We were freshly back from our meeting in San Diego when we put the final touches on the program for the 2021 Annual Meeting. Basking still in the science and in the energy and excitement of our meeting in San Diego, we were incapable of imagining the magnitude of the dislocation the world was about to experience. Even after we began to shelter at home, we continued to work on the program with the hope that we would meet in person in February 2021.
The extraordinary times we are living through have taken us back to core questions about what we do, what we value, and why. Locked out of our labs and classrooms, with seminars and meetings cancelled, and unable to engage in daily in-person exchange with colleagues young and old, we envisioned what it would be like to meet again in person: the camaraderie, the inspiration, and the joy of face-to-face interactions. The pandemic has brought into focus the central role of human interactions in science, and that of science in society.
We were looking forward to conversations about biophysics as the informing biological discipline of the 21st century, about our responsibility to ensure a loud voice for science in policy and government, and about the need to restate the sanctity of scientific data, facts, and truth. United as the world was for a moment under the common threat of an invisible enemy, we envisioned a meeting that was to be a truly international celebration of biophysics. Alas, that is not to be. For public health reasons, but also for practical ones, we will not meet in Boston in February.

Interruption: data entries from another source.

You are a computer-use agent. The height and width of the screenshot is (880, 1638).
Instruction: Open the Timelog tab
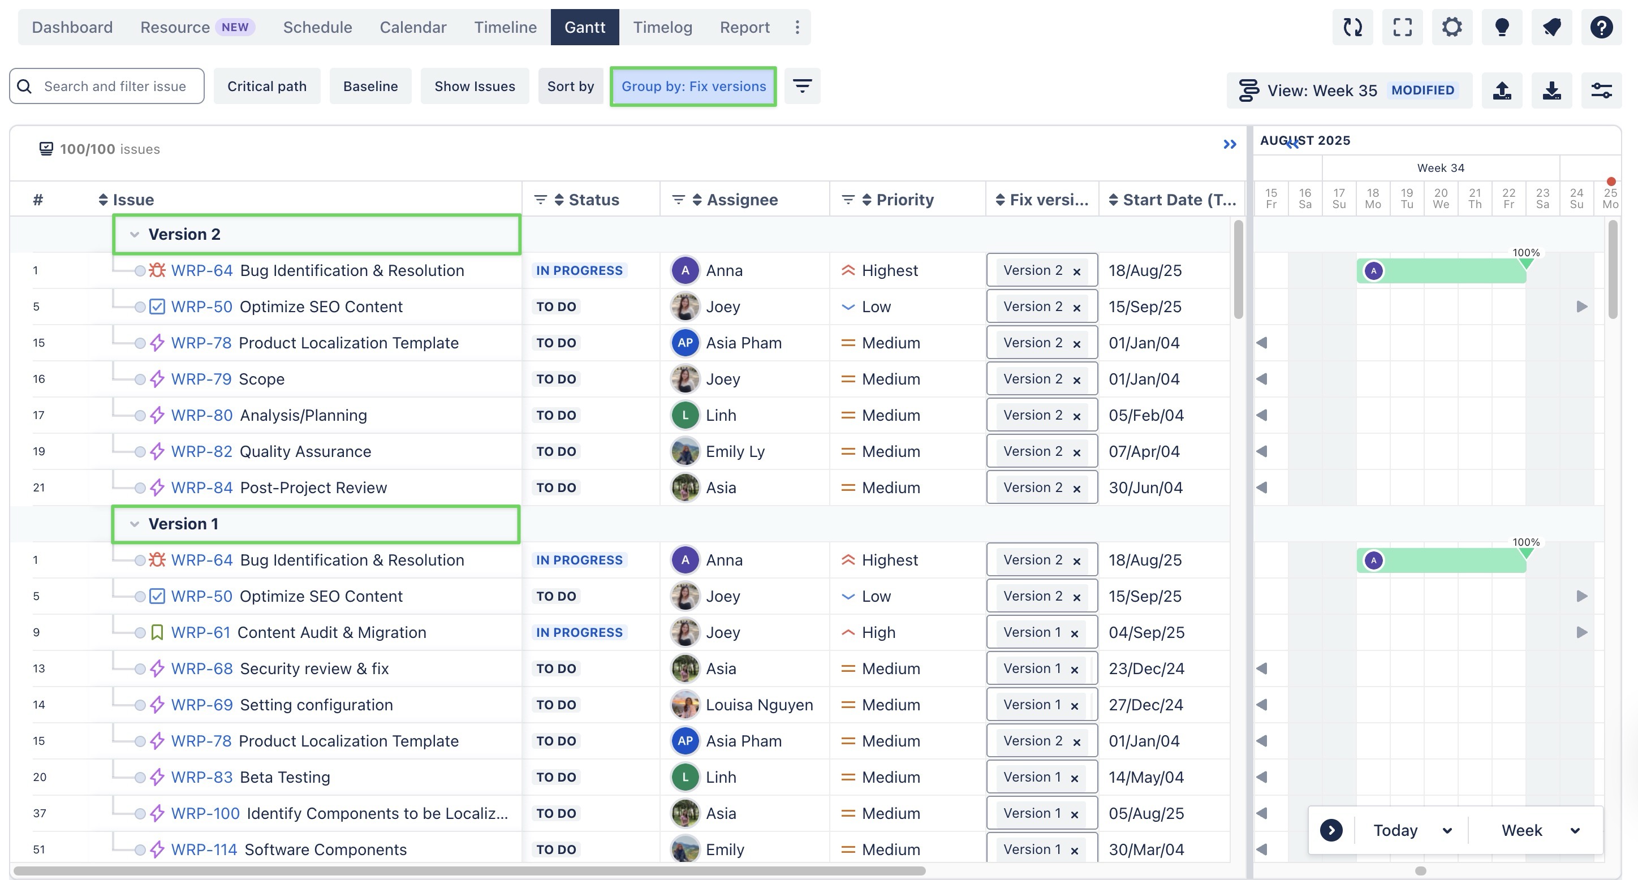coord(662,27)
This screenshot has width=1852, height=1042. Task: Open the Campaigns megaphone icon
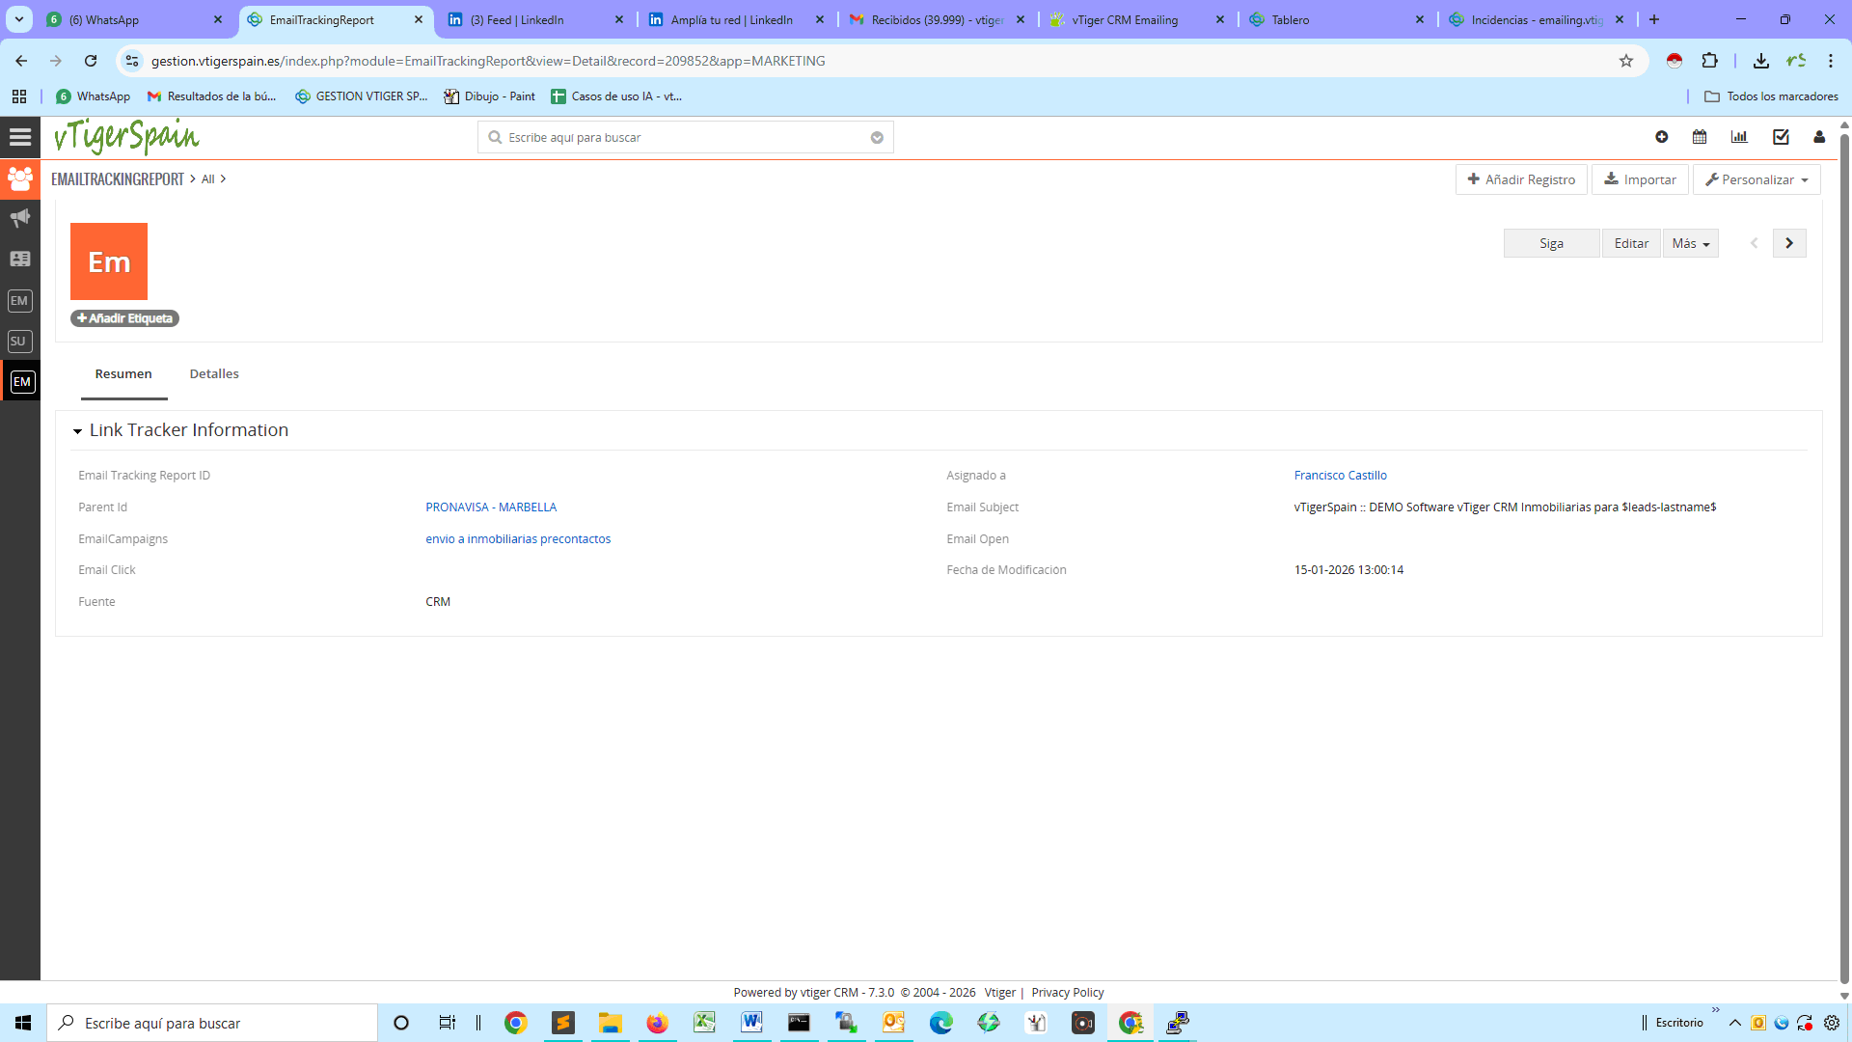point(19,218)
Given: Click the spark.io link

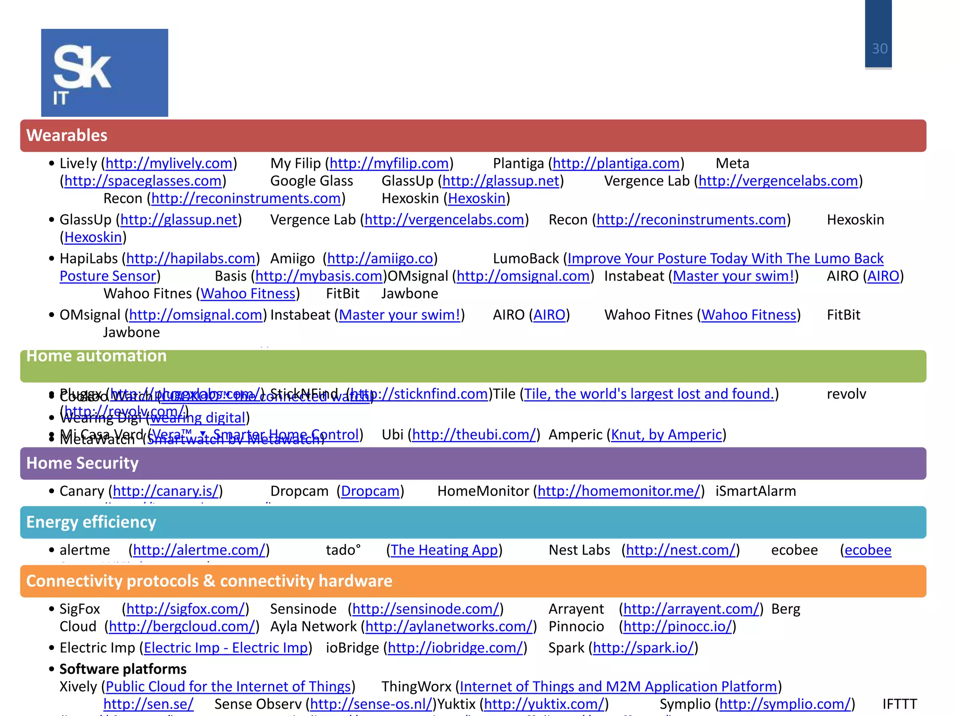Looking at the screenshot, I should coord(643,648).
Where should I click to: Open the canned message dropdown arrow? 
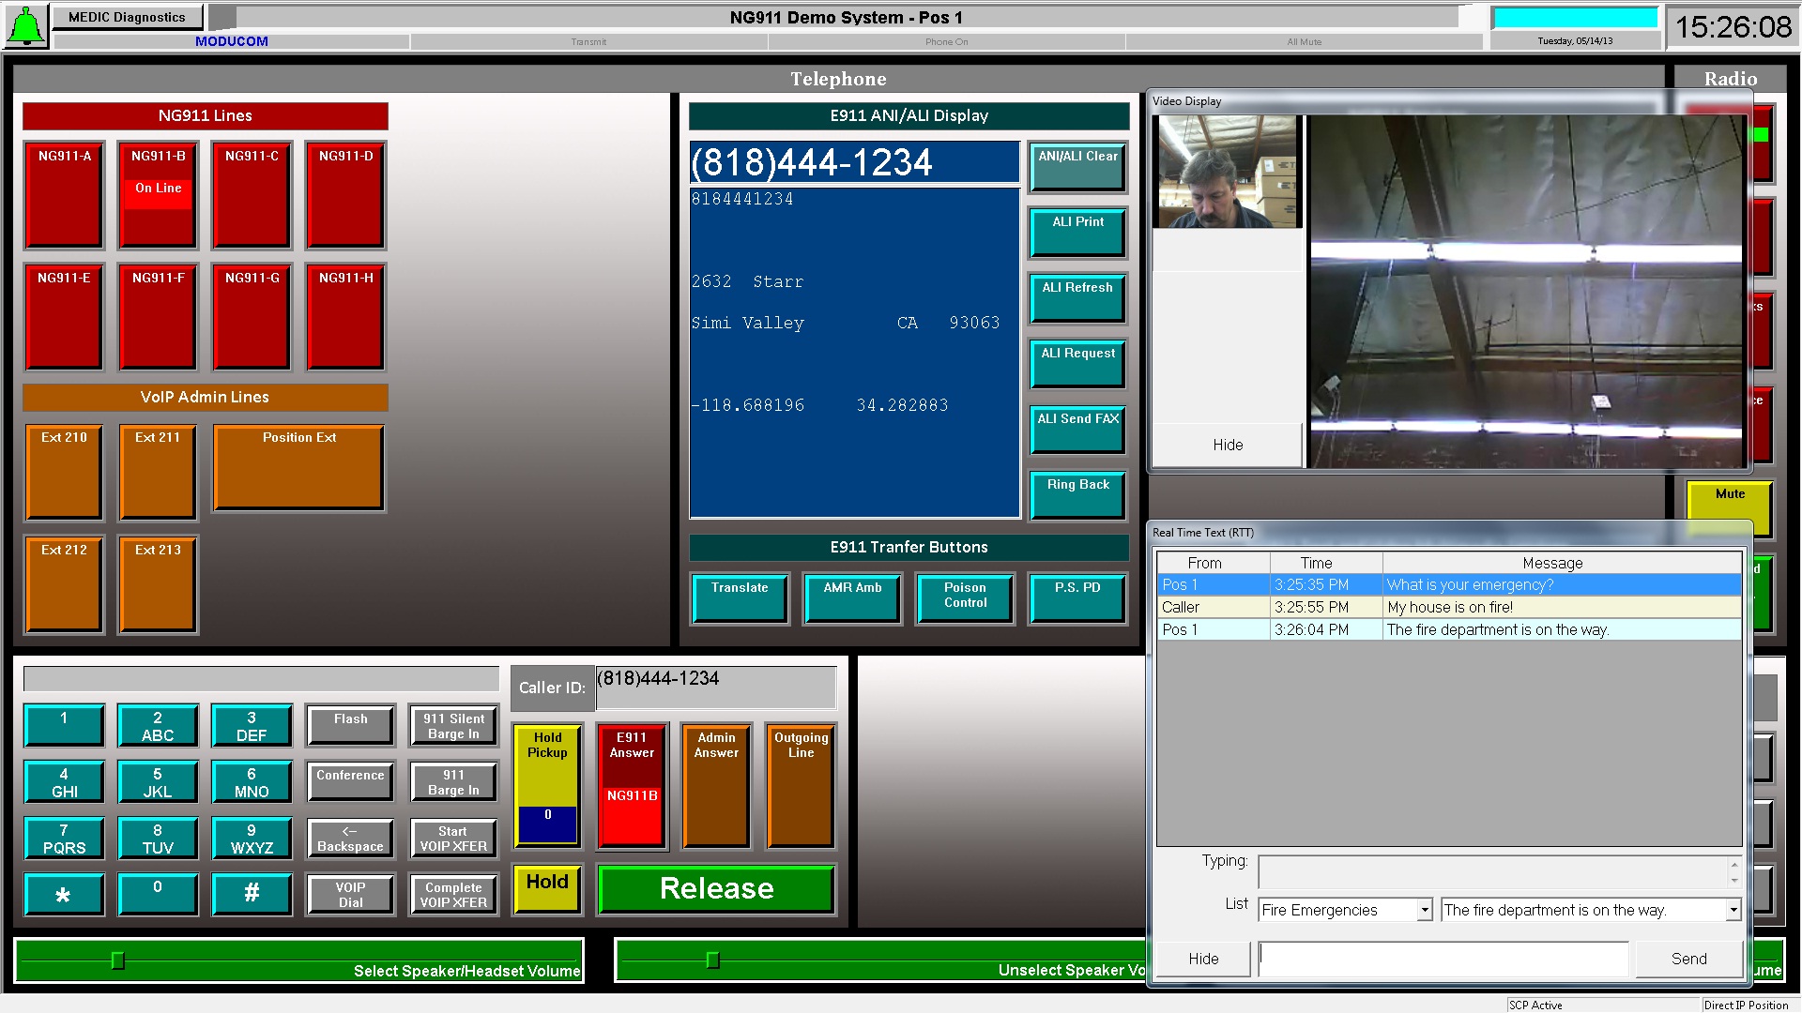tap(1733, 910)
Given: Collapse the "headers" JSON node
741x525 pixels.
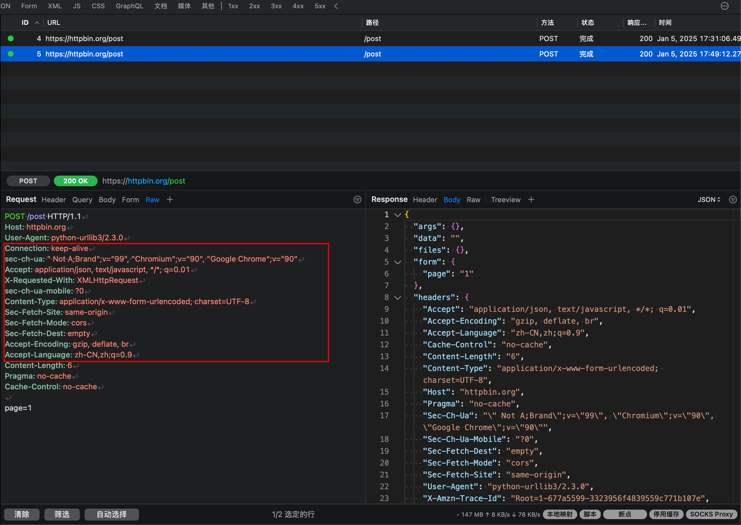Looking at the screenshot, I should (x=398, y=298).
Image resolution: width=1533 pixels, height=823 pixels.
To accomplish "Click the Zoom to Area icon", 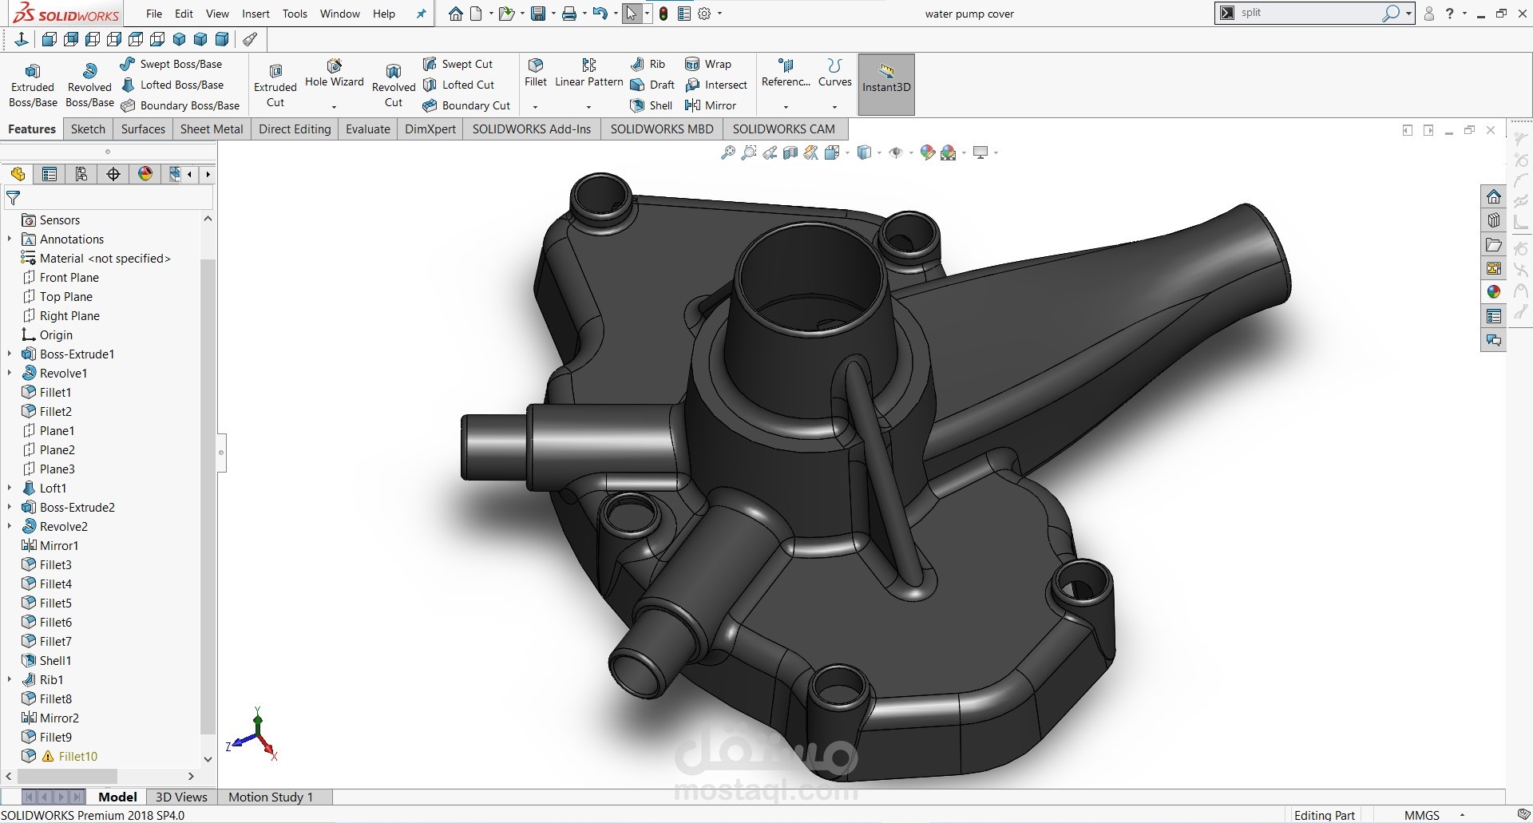I will [x=749, y=152].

The 2021 meeting will proceed virtually. With your input, we are working on a program that will still deliver the quality science you expect at a BPS meeting. In addition, we will find ways to bring people together for targeted discussions of pressing science and for informal discussions that keep our community vibrant and engaged. Nothing will replace the chance encounters in the hallways and at the poster sessions, the cross-generational dinners, meeting new friends and getting reacquainted with old ones, or hearing about your work in person, but we will figure out how to strengthen the ties that hold our community together, and how to welcome our young colleagues who are the core of our meeting. We hope that some of you who would not otherwise have been able to attend the meeting will participate in this virtual event. Never has it been more important for everybody to join in our celebration of biophysics. We will be in touch to share our plans for a robust virtual meeting; meanwhile, stay optimistic, our in-person meeting will return in San Francisco in 2022.